Leider sind die Zuständigkeiten der Ortschaftsräte gemäß der 3. Richtlinie für die Abgrenzung der Zuständigkeiten der Ortschaftsräte und Ortsvorsteher sowie der Bereitstellung von Haushaltsmitteln in der Gemeinde Ottendorf-Okrilla entgegen den Möglichkeiten der Sächsischen Gemeindeordnung sehr eingeschränkt. So kann die jeweilige Ortschaft bei den Punkten 1 bis 3 lediglich ihr Anhörungs- und Vorschlagsrecht wahrnehmen. Die Höhe der zur Verfügung stehenden Haushaltsmittel beschränkt sich in Folge auf einen Sockelbetrag von 300 € je Ortschaft zuzüglich 1 € pro Einwohner der Ortschaft.
Anhörungs- und Vorschlagsrecht
Bei Angelegenheiten, die für eine Ortschaft von besonderer Bedeutung sind, hat der jeweilige Ortschaftsrat nach § 67, Abs. 6 SächsGemO ein Anhörungsrecht. Eine besondere Bedeutung für die Ortschaft ist dann gegeben, wenn die Ortschaft selbst als eigenes Gebilde gegenüber der Gemeinde in ihren Aufgaben, Rechten, Befugnissen und in gewisser eigener räumlicher und kultureller Entwicklung betroffen ist. Es genügt deshalb nicht, wenn die Entscheidung einer bestimmten Angelegenheit die Ortschaft irgendwie berührt, es muss schon eine konkrete, die Belange der Ortschaft in spezieller Weise berührende Auswirkung festzustellen sein.

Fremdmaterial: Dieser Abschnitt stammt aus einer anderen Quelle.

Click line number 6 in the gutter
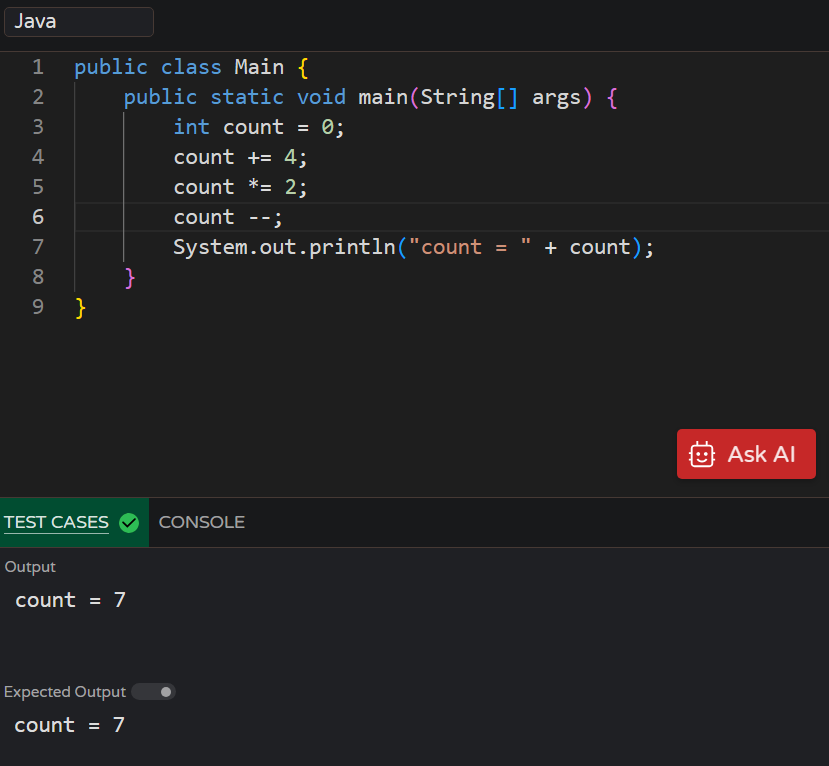Image resolution: width=829 pixels, height=766 pixels. point(38,216)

Das Anhörungsrecht besteht insbesondere zu folgenden Angelegenheiten:
- bei der Aufstellung der ortschaftsbezogenen Haushaltsansätze,
- der Wahrnehmung der gemeindlichen Planungshoheit, bei der Aufstellung und Änderung von Bebauungsplänen und
- der Vermietung, Verpachtung oder Veräußerung der in der Ortschaft gelegenen öffentlichen Grundstücke.

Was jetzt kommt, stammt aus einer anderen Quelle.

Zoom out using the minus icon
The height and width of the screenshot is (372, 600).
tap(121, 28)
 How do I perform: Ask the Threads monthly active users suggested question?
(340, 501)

Der Beschluss des Ortschaftsrates mit dem im Rahmen der Anhörung Stellung genommen wird, ist zwingend zum Beratungsgegenstand des Gemeinderates bzw. des beschließenden Ausschusses zu machen. Eine Bindung an die Stellungnahme besteht allerdings nicht. Das Unterlassen der Anhörung stellt einen schwerwiegenden Verfahrensfehler dar, der zur Rechtswidrigkeit des Gemeinderatsbeschlusses führt. Außerdem ist es angebracht, den Ortschaftsrat auch über den Komplex der anhörungspflichtigen Gegenstände hinaus anzuhören. Ein Vorschlagsrecht hat der Ortschaftsrat zu allen Angelegenheiten, die die Ortschaft betreffen, dies ist also nicht nur auf „wichtige“ Angelegenheiten“ beschränkt. Ein konkreter Ortschaftsbezug muss aber ebenso gegeben sein. Mit dem Vorschlagsrecht hat der Ortschaftsrat die Möglichkeit, selbst Initiativen zu ergreifen.

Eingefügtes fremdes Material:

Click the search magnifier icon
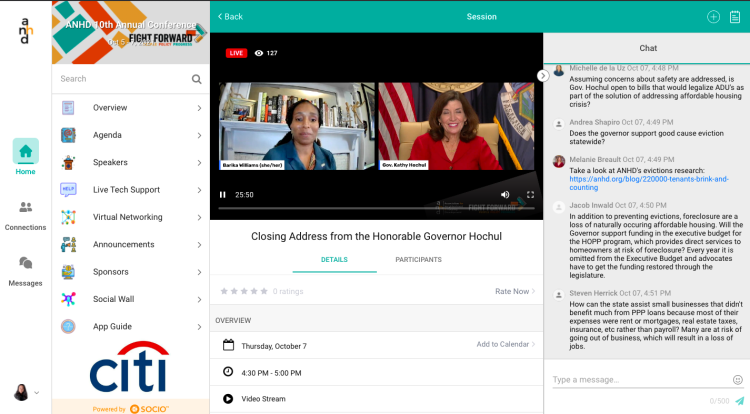 click(197, 79)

Der Ortschaftsrat kann nach § 67, Abs. 7 SächsGemO verlangen, dass ein Verhandlungsgegenstand, der in seine Zuständigkeit fällt, auf die Tagesordnung spätestens der übernächsten Sitzung des Gemeinderats gesetzt wird. Damit soll erreicht werden, dass der Gemeinderat sich, wenn dies vor Ort gewünscht ist, mit besonderen Problemen der Ortschaft befassen muss. Diese Regelung gilt nicht, wenn der Gemeinderat den gleichen Verhandlungsgegenstand innerhalb der letzten sechs Monate bereits verhandelt hat, es sei denn, dass sich seit der Behandlung die Sach- und Rechtslage wesentlich geändert hat.